At night we hear the train cars crash together as they move, a semi-apocalyptic sound that often shakes the house. We say it is like living on the edge of the world. When we had an earthquake a month back, I woke up because it felt like the trains but more intense. It felt like some primordial worm was crawling beneath the house on it’s way somewhere else..  Now, I often wake at an especially loud crash because differentiating between the rumble of train cars and the eerie sensation of an earthquake has blurred. An emergency kit is being made in my mind but no, we haven’t bought distilled water, flashlights, a medical kit, food, or any of the other recommend emergency things.

On Saturday night we went to see Alejandro Jodorowsky’s cult film El Topo. It was a mess of gore, dead animals, weird sexual themes, and beautiful, bleak desert. When we left the theatre, it was cold! The wind whipped and blew up my dress and I held it down, and we discussed how good it felt to actually be chilly. Goosebumps on my arms felt like a soft blanket, and I felt so much more alive than when the heat saps away my energy. We had a drink at Plonk outside, and the wind made the pages of the fancy menu flap and flutter. Nighttime is the only time I feel completely human again.

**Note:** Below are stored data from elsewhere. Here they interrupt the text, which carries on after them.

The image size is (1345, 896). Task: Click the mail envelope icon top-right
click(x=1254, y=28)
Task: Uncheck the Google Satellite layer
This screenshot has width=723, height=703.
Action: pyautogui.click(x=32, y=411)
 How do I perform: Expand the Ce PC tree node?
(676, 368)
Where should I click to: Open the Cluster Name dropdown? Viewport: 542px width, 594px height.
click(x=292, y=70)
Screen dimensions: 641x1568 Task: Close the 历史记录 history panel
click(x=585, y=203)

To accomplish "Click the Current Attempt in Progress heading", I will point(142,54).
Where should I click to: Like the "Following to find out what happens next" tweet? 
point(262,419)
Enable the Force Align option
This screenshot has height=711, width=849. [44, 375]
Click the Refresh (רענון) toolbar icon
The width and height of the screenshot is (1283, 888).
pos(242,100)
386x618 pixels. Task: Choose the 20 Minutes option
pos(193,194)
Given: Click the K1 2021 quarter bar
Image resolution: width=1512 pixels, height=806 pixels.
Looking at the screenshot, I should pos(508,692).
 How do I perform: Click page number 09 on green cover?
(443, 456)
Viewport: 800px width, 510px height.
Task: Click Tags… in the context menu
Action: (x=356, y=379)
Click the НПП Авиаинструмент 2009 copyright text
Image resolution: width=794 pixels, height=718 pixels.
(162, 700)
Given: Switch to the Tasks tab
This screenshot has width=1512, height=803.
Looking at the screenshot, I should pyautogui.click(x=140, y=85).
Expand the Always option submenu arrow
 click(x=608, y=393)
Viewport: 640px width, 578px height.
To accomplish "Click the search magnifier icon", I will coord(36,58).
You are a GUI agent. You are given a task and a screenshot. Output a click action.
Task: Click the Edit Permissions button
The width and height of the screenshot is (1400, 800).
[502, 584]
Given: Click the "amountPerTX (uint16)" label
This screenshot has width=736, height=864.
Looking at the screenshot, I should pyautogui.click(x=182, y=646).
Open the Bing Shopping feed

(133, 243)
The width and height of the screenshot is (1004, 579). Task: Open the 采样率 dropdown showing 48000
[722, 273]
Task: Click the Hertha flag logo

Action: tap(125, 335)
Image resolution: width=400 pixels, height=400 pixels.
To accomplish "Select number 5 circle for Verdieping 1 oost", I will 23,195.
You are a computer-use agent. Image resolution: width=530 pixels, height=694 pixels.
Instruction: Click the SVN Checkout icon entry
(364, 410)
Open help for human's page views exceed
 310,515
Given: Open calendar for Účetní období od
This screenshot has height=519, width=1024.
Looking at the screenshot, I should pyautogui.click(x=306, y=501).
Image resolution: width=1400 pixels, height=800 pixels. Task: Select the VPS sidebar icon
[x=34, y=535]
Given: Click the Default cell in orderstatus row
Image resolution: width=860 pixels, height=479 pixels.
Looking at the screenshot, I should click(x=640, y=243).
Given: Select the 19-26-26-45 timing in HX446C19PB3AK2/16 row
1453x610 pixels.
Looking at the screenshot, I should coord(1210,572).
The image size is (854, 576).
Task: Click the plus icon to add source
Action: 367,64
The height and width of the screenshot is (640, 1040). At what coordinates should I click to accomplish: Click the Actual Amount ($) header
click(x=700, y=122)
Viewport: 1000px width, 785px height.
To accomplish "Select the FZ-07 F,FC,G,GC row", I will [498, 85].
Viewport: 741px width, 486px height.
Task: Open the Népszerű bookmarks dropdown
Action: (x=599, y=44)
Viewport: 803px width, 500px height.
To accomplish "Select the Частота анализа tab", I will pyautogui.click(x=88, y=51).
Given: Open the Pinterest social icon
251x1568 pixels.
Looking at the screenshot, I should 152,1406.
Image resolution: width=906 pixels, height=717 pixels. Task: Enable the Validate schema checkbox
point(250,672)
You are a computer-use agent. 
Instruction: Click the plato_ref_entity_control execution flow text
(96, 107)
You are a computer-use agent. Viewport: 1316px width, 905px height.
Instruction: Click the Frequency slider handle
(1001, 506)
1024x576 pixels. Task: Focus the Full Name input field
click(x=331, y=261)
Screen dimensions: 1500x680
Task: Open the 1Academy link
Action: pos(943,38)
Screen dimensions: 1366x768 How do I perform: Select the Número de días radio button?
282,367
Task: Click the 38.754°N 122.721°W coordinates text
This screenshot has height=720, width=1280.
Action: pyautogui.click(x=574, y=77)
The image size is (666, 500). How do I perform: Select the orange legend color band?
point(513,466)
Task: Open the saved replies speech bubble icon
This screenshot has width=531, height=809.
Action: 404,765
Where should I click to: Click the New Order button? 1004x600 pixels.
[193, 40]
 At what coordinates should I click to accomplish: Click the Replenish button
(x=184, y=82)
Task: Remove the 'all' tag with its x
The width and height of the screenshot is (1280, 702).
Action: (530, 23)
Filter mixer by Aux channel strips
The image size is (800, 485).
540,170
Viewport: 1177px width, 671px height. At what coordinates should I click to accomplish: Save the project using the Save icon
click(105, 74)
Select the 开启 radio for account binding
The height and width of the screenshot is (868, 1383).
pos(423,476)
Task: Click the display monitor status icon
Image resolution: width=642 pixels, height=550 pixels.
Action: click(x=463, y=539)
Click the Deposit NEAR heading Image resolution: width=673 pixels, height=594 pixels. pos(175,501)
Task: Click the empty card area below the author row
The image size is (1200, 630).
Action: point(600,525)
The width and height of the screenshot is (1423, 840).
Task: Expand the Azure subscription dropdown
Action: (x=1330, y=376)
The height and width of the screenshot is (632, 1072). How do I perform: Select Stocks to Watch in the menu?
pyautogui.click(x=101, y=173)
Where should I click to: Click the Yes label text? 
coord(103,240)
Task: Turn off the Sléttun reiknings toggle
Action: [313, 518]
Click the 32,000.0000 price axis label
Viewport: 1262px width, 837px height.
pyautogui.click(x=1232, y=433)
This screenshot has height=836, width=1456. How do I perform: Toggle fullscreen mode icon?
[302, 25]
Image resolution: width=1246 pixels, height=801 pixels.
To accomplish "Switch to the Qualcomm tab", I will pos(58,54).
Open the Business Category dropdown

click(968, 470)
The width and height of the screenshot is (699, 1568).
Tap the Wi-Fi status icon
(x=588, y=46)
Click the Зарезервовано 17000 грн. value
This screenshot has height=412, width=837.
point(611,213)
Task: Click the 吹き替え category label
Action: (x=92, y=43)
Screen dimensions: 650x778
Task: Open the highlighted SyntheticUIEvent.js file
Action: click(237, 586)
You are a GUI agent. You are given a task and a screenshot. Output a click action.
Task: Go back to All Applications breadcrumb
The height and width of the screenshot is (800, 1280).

My state of unemployment weighs heavily all day, every day. The quiet, insistent pressure to be employed and working makes me feel like a worthless soul, even though in fact I am worthwhile, so goddamn worthwhile. Self care in these times is important. I treasure little things, like sharing lunch with Logan, listening to a good record while we make dinner, or having a moment outside early in the morning before the heat, smelling the outside smells, heavier with nighttime moisture that still lingers. Right now, there is a blackberry pie in the oven, it’s smell wafting throughout the house. WordPress keeps deleting my post, so here it is in messy, unedited form. I cannot wait to take out the pie and see the slightly browned crust, having wrestled with cold butter in flour and gathering blackberries while fending off wasps and other insects. It felt so satisfying to be able to make the pie with fruit from our backyard! I’ll be making a post about that soon. Until then, lovely readers!